Als Ausweg könnte auf volatile Anästhetika verzichtet werden, also auf alle Narkosemittel, die über Einatmung als Gase oder Dämpfe aufgenommen werden. Die Alternative ist die totale intravenöse Anästhesie (TIVA), bei der dem Patienten Schlaf- und Schmerzmittel ausschließlich über die Blutbahn zugeführt werden.

Einzelne Krankenhäuser und Einrichtungen arbeiten schon heutzutage mit Narkosegasfiltern, die das schädliche Gas aus der Luft filtern. Allerdings ist die Technik noch nicht ausgereift und verbreitet genug, um Desfluran und Co. zu einer klimafreundlichen Narkoseoption zu machen.

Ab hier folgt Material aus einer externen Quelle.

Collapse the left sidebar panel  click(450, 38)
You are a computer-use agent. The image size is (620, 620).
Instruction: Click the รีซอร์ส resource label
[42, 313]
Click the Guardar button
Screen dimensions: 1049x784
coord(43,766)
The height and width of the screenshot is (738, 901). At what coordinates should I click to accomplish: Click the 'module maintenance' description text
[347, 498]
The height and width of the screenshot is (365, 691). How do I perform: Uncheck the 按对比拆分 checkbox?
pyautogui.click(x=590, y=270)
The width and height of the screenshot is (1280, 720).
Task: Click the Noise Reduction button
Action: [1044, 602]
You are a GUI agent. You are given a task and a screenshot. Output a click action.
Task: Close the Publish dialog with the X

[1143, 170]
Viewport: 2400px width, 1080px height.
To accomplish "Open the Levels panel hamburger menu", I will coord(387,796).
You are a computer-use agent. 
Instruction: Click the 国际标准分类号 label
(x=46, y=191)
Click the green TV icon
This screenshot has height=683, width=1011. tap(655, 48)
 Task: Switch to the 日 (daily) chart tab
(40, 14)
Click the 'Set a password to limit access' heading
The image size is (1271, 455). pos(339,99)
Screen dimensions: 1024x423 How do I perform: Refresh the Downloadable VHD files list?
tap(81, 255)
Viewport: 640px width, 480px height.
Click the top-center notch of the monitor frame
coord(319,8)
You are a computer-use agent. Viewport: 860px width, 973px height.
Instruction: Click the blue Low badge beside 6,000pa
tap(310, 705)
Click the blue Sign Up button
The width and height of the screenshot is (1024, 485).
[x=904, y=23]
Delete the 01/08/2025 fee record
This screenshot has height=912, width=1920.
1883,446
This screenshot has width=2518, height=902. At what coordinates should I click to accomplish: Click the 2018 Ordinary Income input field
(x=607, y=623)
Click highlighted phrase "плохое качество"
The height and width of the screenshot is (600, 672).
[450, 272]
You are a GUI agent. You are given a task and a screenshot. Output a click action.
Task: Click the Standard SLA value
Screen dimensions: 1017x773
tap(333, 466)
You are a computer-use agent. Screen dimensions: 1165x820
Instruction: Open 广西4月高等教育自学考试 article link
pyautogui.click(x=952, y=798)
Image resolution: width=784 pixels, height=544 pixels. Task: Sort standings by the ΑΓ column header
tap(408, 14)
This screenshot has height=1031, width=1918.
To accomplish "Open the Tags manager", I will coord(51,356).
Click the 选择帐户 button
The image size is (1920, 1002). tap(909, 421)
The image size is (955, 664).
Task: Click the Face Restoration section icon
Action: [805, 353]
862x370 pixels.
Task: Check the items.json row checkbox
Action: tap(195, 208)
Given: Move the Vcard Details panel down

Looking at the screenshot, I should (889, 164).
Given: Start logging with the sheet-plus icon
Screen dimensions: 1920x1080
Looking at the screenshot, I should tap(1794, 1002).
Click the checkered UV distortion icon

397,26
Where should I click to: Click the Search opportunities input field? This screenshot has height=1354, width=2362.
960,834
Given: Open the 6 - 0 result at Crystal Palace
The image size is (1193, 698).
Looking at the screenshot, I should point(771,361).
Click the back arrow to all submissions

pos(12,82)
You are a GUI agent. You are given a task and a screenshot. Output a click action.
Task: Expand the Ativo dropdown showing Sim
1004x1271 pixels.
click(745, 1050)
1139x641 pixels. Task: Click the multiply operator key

Die Krankenhäuser wissen natürlich um ihr Problem. Daher werden immer wieder neue Initiativen ins Leben gerufen oder Absichtserklärungen von medizinischen Einrichtungen abgegeben, den eigenen ökologischen Fußabdruck zu verbessern. So auch das Charité. Bereits 2018 hatten sich deren Verantwortliche das Ziel gesetzt, die Emissionen bis 2026 um zwanzig Prozent zu senken.

Aber die Klimabilanz soll sich weiter verbessern. Und deshalb hat die Charité einen Nachhaltigkeitsmanager. Sein Name: Jannis Michael. Er ist eher eine Seltenheit im Gesundheitswesen. Denn bislang haben nur 30 Prozent der Kliniken einen Klimaschutz-Manager oder einen Nachhaltigkeitsbeauftragten. Das hat eine aktuelle Umfrage des Deutschen Krankenhaus-Instituts und der Techniker Krankenkasse ergeben. Überhaupt erfassen nur 20 Prozent der Häuser konkret ihre CO2-Emissionen. Und nur 20 Prozent haben eine Leitlinie für einen nachhaltigen Einkauf erstellt.